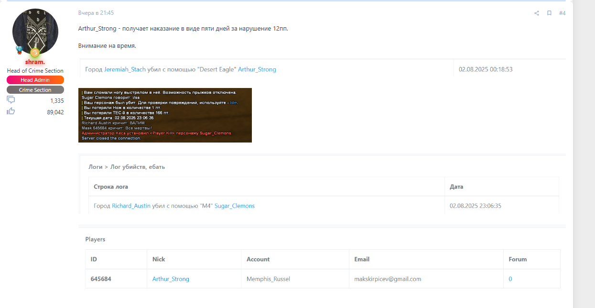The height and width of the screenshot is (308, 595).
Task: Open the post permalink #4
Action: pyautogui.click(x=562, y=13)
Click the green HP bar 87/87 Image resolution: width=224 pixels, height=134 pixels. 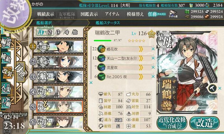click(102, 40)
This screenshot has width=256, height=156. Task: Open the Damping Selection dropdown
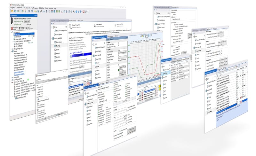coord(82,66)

- - - - -

# Your instructions
In the copy, only the lines from the one holding "This screenshot has" through the end of the listing above should appear, retyped exactly, both ends included, with no pictures.

# Written response
This screenshot has width=256, height=156. Task: Open the Damping Selection dropdown
coord(82,66)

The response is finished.